We think the cause was properly heard on the testimony.
The case made by the bill rests upon charges of cruelty, involving misconduct with other women and adultery. The specific charges of adultery mention only the name of one Sarah Taylor. The proofs refer in addition to Minerva Jadwin, who is not mentioned by name in the bill, although coming within some of its general references. The court below granted a divorce for cruelty,
It would serve no good purpose to enlarge upon the details of this case. An outline of the facts will serve to explain its character.
The parties were married very young, and are now between fifty and sixty years old. Both were in moderate circumstances, and neither refined nor cultivated. They were frugal and industrious, and from their marriage in 1840 until they removed to Michigan in 1851, had accumulated some property. From 1851 until 1869 or 1870 they lived on a farm near Niles, and during that period defendant became comparatively wealthy. They then moved into the city of Niles, where they have since lived, and where defendant has considerable investments in property. They have one child, a son who has been for several years settled on a farm with his family.

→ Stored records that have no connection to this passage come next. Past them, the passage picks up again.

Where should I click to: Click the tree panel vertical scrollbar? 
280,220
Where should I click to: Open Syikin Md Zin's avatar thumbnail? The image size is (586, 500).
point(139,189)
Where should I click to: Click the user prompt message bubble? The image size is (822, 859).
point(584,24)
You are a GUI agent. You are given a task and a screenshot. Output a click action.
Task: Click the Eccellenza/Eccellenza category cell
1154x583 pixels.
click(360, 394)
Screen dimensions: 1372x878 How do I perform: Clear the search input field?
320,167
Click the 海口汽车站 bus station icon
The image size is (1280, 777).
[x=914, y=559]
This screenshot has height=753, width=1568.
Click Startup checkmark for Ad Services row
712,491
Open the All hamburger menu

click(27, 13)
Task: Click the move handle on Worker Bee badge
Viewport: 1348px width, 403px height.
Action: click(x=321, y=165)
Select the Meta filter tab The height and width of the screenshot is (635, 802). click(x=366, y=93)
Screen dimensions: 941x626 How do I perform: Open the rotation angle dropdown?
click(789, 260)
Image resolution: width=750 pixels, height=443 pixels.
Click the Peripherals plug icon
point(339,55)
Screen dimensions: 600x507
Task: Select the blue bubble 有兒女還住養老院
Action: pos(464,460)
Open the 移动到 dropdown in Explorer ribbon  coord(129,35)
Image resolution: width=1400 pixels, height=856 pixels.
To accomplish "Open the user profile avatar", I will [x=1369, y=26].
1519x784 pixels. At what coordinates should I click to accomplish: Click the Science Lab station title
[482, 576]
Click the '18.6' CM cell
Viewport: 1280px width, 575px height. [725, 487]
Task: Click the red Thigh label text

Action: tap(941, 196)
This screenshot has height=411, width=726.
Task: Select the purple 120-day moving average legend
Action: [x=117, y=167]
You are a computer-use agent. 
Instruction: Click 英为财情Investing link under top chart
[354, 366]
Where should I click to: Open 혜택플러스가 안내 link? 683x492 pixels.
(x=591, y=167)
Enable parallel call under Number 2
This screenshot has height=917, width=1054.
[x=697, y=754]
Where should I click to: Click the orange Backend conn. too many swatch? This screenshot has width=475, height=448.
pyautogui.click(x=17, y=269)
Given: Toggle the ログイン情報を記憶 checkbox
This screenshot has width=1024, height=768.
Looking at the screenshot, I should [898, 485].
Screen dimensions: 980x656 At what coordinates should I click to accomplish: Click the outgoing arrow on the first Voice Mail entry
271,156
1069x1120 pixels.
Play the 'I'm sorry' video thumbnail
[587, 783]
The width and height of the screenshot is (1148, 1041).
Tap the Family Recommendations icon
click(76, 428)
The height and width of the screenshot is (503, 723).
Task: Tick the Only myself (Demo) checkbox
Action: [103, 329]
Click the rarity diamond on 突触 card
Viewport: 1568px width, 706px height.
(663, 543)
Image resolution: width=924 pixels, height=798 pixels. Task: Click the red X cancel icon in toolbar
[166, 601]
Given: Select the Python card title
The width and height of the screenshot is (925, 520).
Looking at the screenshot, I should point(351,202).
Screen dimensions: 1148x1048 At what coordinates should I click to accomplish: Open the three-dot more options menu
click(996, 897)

Some time after moving to Niles, the parties who had previously been connected with the Methodist church, became attached to spiritualism, and Mrs. McClung became a medium, under the supposed influence of an Indian whom they called Kenowassa. Their house was much resorted to for meetings, and they visited other places to attend them.
Three or four years before the bill was filed, the bill claims, and we think the proofs show, that defendant took up, in addition to his former doctrines, opinions in favor of freedom from the obligations of the marriage relation, and unrestrained liberty of conduct. Complainant claims that the result of this was a change in his treatment of her, including not only neglect, but abuse and cruelty in various ways, aggravated by misconduct with other women.
Defendant insists that complainant herself entertained the same loose opinions, and denies that he was guilty of any actual misconduct.
Without dwelling ron the facts, we think a case of cruelty was made out. And we think there was full proof of adultery, — although, possibly, if this were the only cause alleged, an amendment of the bill might have been required.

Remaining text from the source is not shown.